REQUIREMENT:
All lines from the one containing "Image resolution: width=1249" through the final line of the entries are to be written out verbatim; no other line is to be included.

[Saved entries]

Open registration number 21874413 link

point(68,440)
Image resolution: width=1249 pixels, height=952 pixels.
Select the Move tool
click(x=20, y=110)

YOUR RESPONSE:
Image resolution: width=1249 pixels, height=952 pixels.
Select the Move tool
click(x=20, y=110)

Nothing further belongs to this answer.